[[ Data in this exercise, beginning ]]

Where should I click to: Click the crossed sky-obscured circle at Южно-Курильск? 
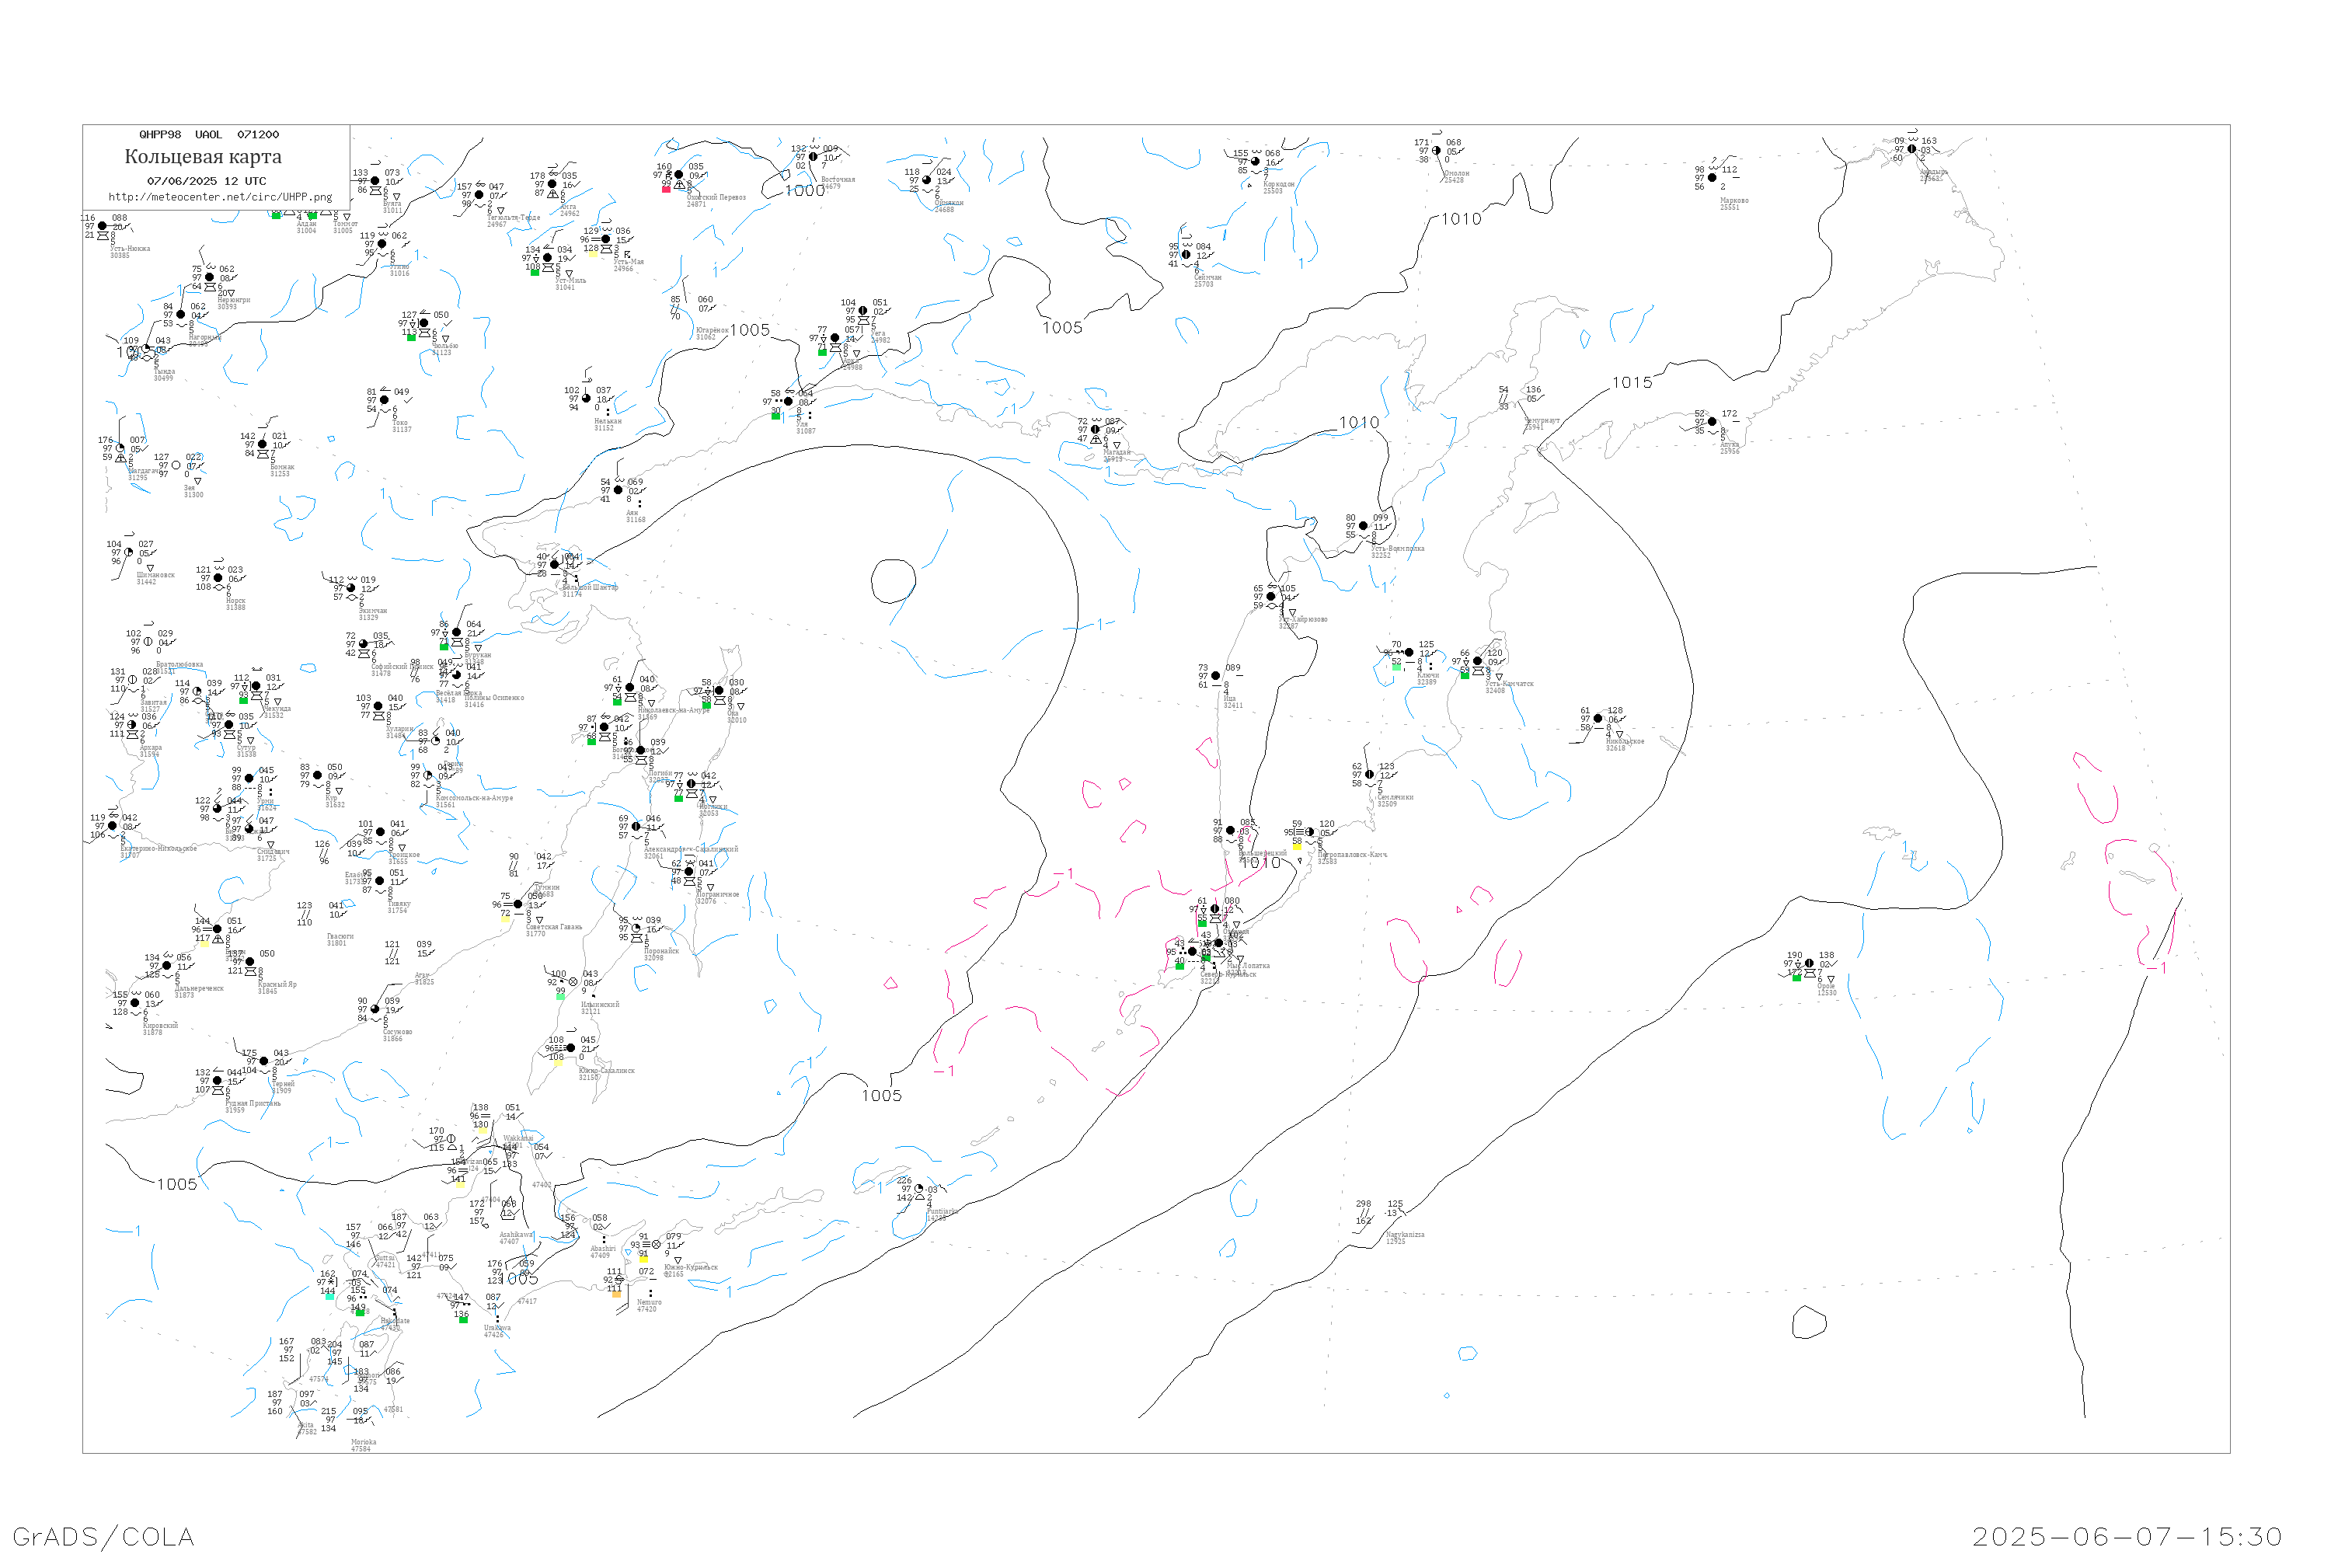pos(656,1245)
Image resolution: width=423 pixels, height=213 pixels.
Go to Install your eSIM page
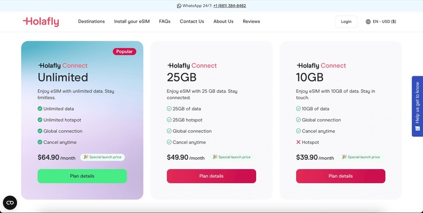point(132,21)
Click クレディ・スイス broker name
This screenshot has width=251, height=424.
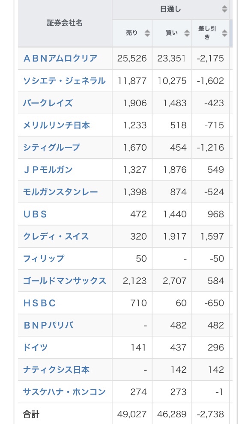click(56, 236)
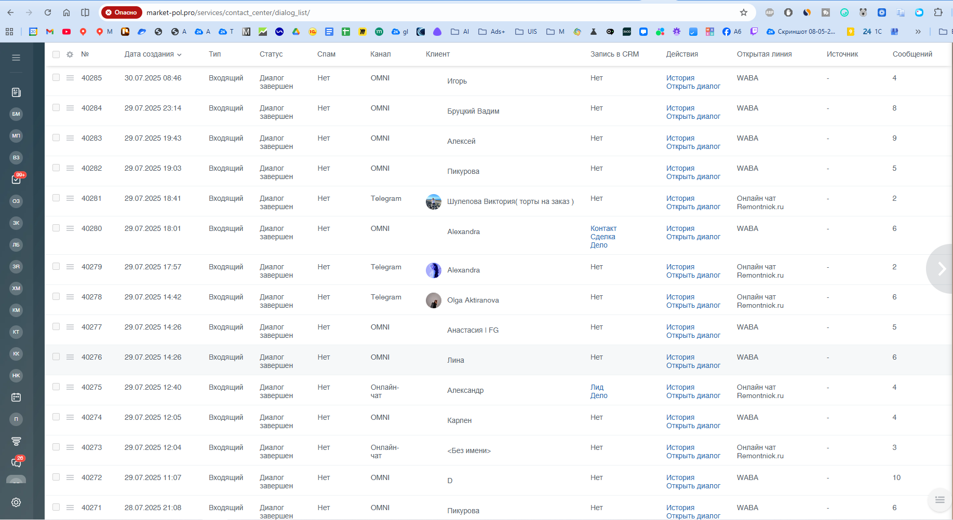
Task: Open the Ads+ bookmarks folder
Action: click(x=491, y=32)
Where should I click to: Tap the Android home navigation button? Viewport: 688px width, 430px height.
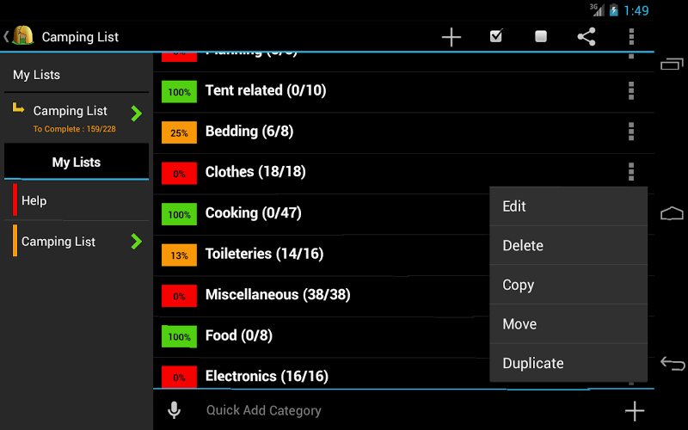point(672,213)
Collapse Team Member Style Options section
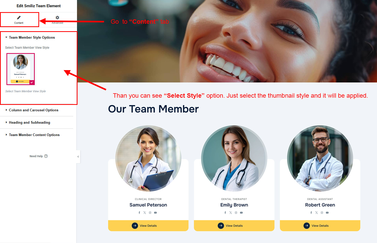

[[ Data in this exercise, end ]]

- Exercise
When you write out the data, keep every line exact and drop the pictures.

- Answer box
Where should I click to: Click the crossed sky-obscured circle at Южно-Курильск? 
pos(656,1245)
Image resolution: width=423 pixels, height=213 pixels.
Go to Install your eSIM page
point(132,21)
Click クレディ・スイス broker name
This screenshot has width=251, height=424.
click(56, 236)
Task: Open the Ads+ bookmarks folder
Action: click(x=491, y=32)
Where should I click to: Tap the Android home navigation button? Viewport: 688px width, 430px height.
point(672,213)
Collapse Team Member Style Options section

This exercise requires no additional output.